REQUIREMENT: A single number is the whole answer: the count of lines in these entries that hold "agent".

(Saved data entries)
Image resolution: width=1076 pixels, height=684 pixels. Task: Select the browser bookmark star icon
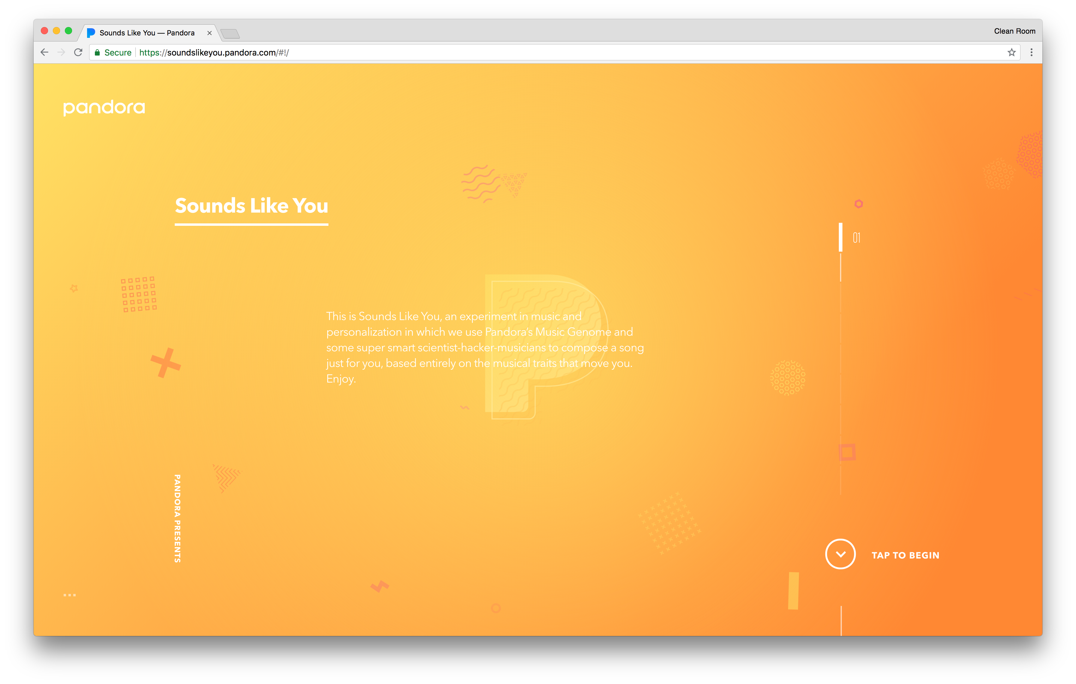(x=1013, y=53)
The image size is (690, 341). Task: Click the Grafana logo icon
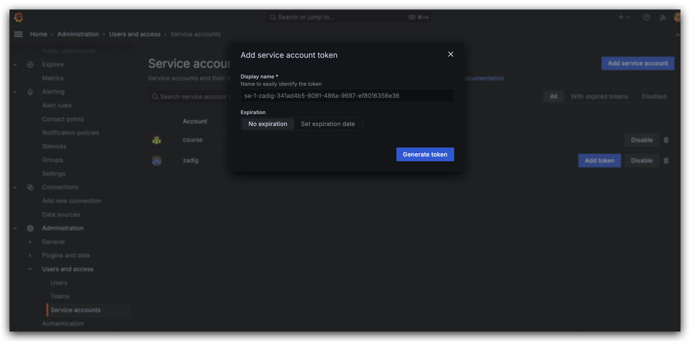click(x=18, y=17)
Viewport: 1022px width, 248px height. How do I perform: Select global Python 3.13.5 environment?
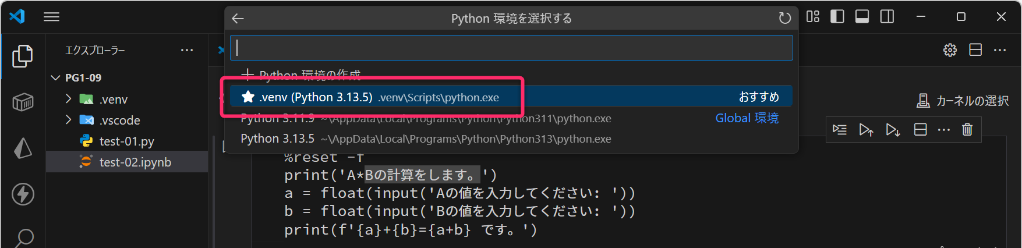pyautogui.click(x=425, y=139)
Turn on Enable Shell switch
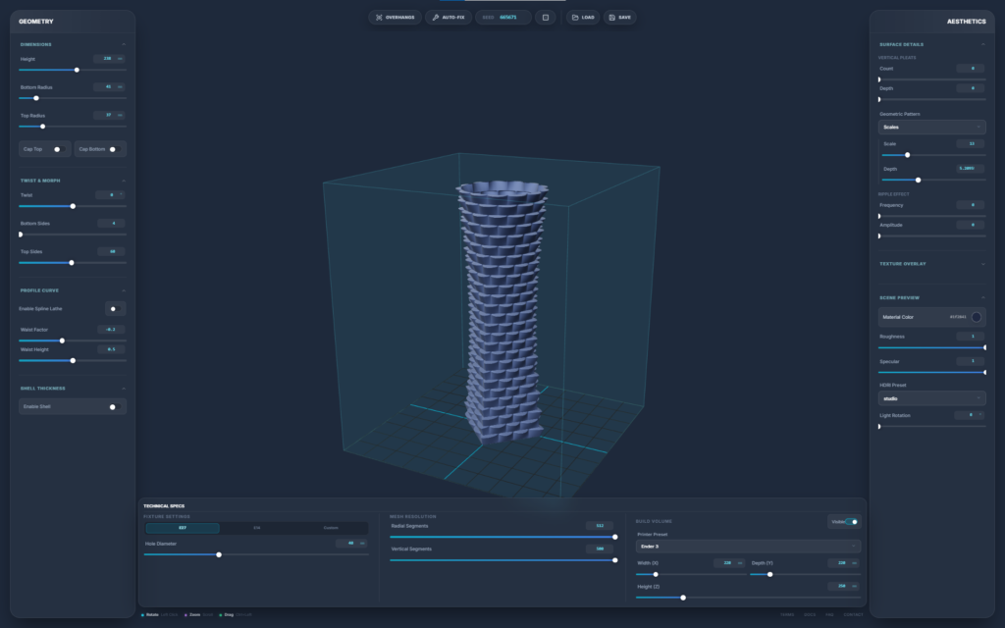Screen dimensions: 1005x628 tap(113, 406)
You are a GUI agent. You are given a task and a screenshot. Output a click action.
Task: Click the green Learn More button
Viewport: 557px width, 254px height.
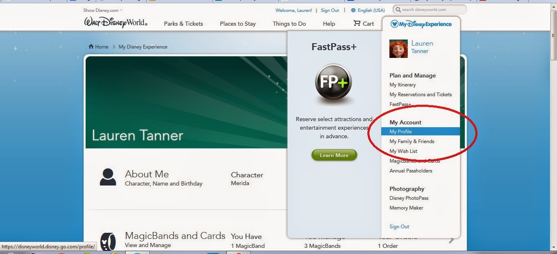tap(334, 155)
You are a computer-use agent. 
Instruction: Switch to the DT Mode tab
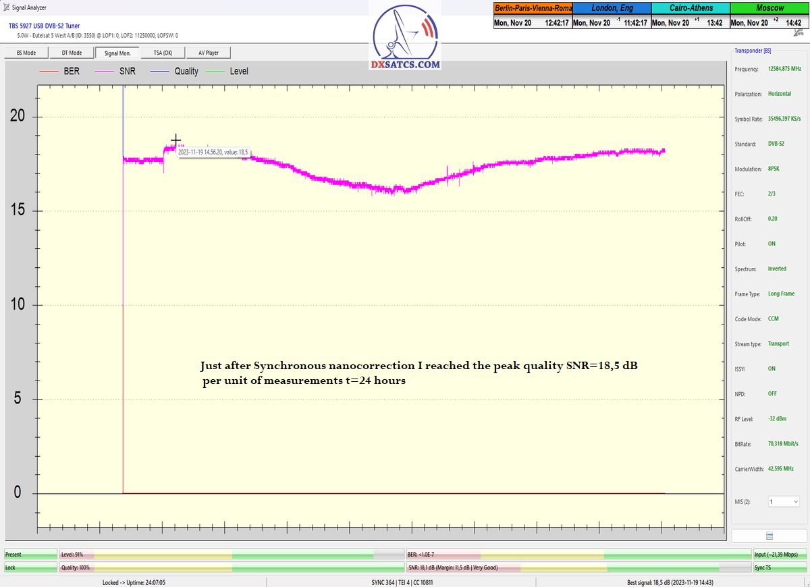[x=72, y=53]
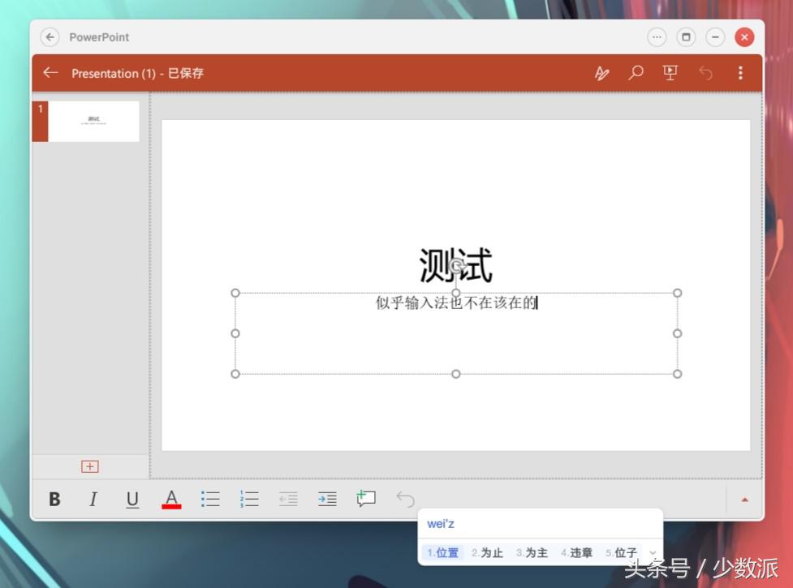Open the PowerPoint options menu button

click(739, 73)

RESULT BELOW: 2